# TASK MATERIAL
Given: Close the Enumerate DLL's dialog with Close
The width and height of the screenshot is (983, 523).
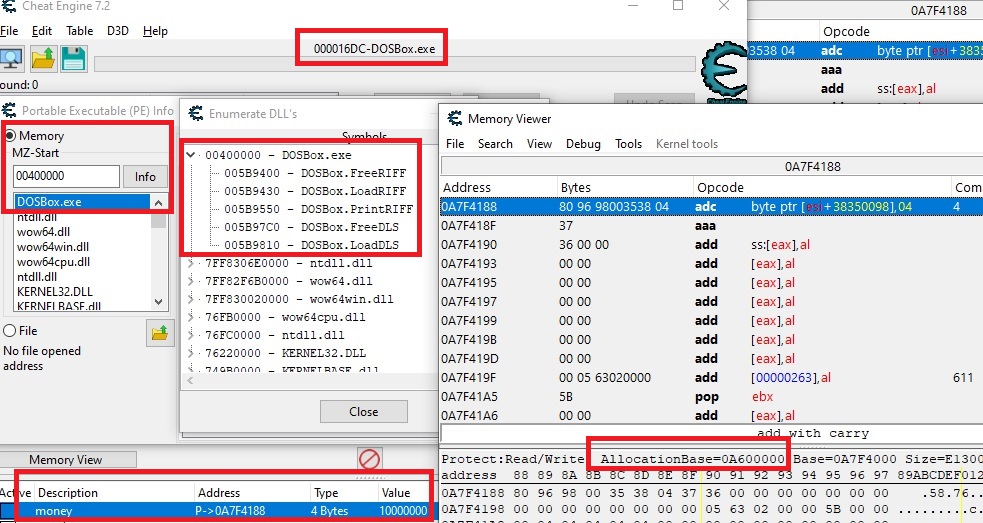Looking at the screenshot, I should (363, 411).
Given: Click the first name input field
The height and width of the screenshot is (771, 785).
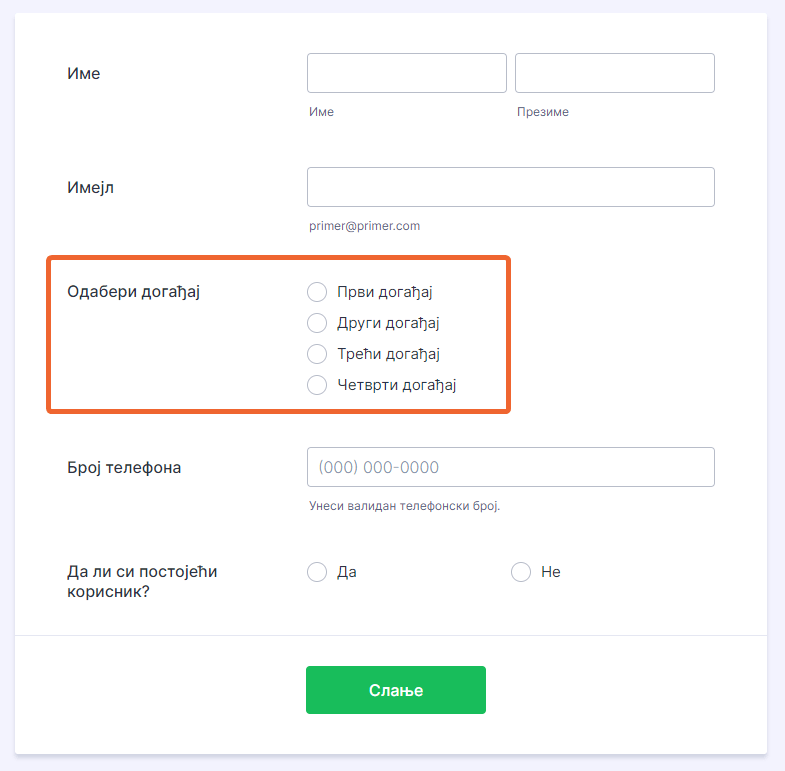Looking at the screenshot, I should (x=406, y=73).
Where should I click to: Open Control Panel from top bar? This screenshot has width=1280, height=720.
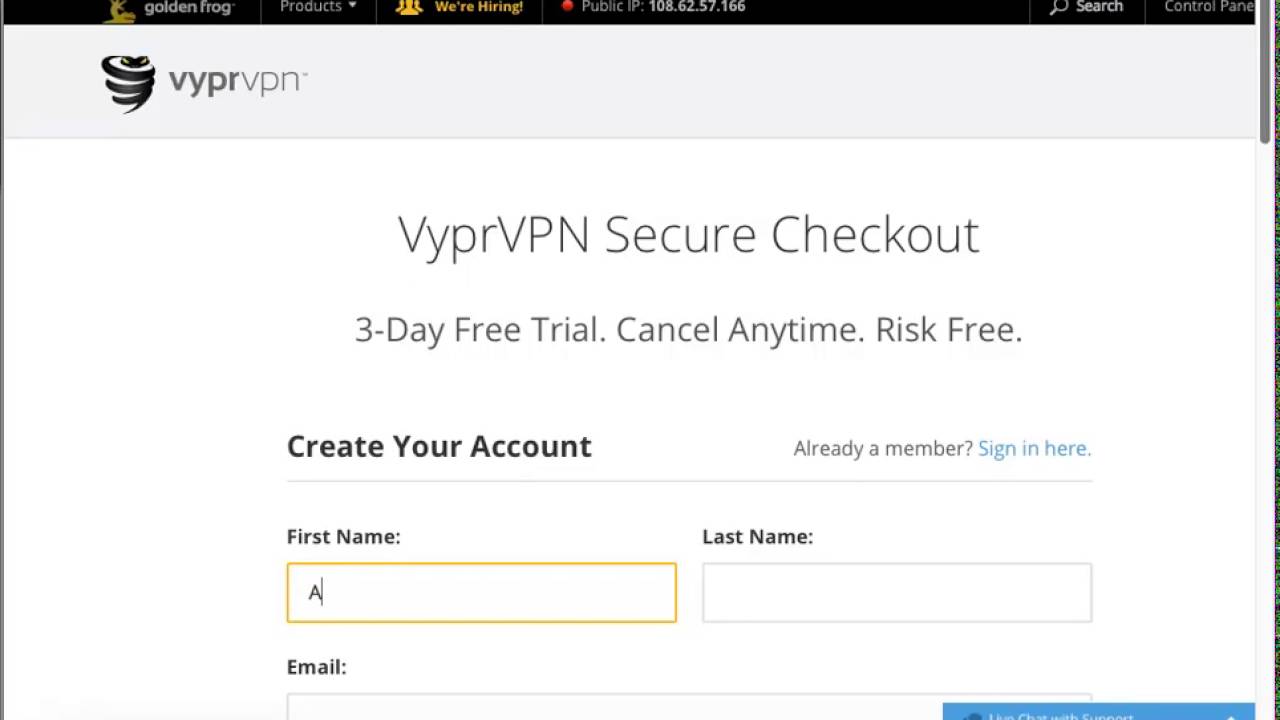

# STATED PROBLEM
Recast the entries above as a Markdown table with the columns "No." and "Text", numbering each nonblank line in order and skipping blank ones. Leave the pictures out.

# TASK OUTPUT
| No. | Text |
|---|---|
| 1 | Given: Close the Enumerate DLL's dialog with Close |
| 2 | The width and height of the screenshot is (983, 523). |
| 3 | Looking at the screenshot, I should (363, 411). |
| 4 | Given: Click the first name input field |
| 5 | The height and width of the screenshot is (771, 785). |
| 6 | Looking at the screenshot, I should (x=406, y=73). |
| 7 | Where should I click to: Open Control Panel from top bar? This screenshot has width=1280, height=720. |